I sat down with Judge Pratt, and we explored sort of the moments in her early childhood, the experiences that really shaped her, as well as the powerful moments and exercises that she brought to her courtroom that would profoundly transform the way that everybody experienced it.
She turned it into a place not just where violations of laws are prosecuted, but where human beings who had so often been unseen, unrecognized, unheard by almost everybody else were seen, heard, validated, and not just punished, but given a space to be served, to be restored, to be rehabilitated, and to create solutions that not just helped them, but also helped the society that they would eventually return to.
Really powerful, moving conversation.
Cannot wait to share it with you.
I'm Jonathan Fields, and this is good life project.

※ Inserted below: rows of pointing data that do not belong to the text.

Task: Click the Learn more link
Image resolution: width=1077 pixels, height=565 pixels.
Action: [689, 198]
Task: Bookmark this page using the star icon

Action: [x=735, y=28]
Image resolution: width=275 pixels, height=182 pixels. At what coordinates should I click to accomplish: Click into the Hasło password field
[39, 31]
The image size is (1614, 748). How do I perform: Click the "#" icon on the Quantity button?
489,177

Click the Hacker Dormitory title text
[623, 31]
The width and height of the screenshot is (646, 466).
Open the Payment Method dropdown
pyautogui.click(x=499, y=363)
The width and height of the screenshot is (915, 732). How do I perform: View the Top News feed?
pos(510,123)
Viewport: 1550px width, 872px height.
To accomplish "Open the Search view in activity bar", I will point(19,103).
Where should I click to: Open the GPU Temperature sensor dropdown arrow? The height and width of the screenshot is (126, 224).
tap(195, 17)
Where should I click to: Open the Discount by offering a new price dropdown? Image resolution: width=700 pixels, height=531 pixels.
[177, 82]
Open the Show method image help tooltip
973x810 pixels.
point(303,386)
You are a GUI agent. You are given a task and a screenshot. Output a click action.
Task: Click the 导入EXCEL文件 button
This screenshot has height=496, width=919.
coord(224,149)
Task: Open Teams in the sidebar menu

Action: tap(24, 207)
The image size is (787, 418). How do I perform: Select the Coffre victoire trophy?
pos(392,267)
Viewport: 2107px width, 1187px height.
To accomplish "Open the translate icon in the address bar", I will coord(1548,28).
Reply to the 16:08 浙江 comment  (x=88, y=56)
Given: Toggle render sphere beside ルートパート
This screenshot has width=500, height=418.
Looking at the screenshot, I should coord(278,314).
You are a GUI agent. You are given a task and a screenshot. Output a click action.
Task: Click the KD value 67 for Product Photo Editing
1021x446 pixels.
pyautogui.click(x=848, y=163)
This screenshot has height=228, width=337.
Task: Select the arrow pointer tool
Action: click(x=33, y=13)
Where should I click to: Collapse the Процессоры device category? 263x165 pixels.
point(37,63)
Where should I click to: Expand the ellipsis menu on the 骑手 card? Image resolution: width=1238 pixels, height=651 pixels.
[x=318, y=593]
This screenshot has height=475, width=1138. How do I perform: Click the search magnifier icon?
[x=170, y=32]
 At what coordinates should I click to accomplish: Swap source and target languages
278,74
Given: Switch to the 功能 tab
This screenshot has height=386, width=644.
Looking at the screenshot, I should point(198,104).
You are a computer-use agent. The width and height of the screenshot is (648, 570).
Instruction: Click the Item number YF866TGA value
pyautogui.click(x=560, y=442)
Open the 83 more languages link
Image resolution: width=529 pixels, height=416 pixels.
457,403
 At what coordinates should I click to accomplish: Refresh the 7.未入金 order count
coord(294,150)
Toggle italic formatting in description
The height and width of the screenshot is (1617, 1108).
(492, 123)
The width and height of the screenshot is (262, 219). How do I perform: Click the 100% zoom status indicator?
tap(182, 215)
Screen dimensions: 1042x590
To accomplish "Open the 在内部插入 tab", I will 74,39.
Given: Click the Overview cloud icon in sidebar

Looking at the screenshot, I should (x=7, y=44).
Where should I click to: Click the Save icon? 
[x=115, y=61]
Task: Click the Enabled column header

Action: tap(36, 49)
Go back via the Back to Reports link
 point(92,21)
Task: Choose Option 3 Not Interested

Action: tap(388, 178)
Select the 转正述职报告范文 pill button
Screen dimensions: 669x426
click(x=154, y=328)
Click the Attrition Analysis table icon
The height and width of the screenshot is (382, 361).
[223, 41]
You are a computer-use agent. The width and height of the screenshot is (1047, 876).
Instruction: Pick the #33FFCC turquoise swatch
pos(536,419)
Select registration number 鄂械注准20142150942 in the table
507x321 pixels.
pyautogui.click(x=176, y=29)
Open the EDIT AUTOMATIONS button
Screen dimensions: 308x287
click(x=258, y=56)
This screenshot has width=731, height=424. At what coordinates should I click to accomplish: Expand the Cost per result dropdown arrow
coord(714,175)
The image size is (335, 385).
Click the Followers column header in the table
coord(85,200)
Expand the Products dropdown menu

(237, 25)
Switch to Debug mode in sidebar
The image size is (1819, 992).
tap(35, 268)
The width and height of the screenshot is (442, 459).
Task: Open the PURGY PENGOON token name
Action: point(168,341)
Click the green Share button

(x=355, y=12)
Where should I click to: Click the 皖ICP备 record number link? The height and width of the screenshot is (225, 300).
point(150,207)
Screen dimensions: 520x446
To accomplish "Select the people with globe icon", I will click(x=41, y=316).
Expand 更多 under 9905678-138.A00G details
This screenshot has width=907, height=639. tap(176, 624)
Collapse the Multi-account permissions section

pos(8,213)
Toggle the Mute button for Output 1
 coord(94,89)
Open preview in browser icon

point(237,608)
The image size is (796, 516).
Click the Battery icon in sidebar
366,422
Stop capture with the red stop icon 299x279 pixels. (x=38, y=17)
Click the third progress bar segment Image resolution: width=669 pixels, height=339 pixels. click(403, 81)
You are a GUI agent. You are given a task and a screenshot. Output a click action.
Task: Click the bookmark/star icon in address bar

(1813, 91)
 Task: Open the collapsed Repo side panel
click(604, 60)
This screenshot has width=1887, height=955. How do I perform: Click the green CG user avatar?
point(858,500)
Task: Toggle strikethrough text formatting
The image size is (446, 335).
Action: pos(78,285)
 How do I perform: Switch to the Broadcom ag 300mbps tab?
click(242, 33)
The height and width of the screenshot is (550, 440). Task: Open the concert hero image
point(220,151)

My curiosity is when you grow up just outside of New York City with parents who literally have to sort of learn how to navigate different worlds, the southern part of the country, and then New York City.
Profoundly different experiences, almost becoming multiliterate in different cultures.
And then you, at a really young age, start to observe all these differences in justice and in the way that people sort of live and see this need for change and decide that you want to play a role in that change.
Is that a process that unfolds just kind of slowly over time for you?
Or was there something more like a moment or something that happened that really awakened this in you?
I think it grew out of necessity, you know, being the firstborn child of an immigrant.
Immigrant children have to be multilingual and also have to learn systems quickly.
And then also being the daughter of an african american male who grew and lived in this country.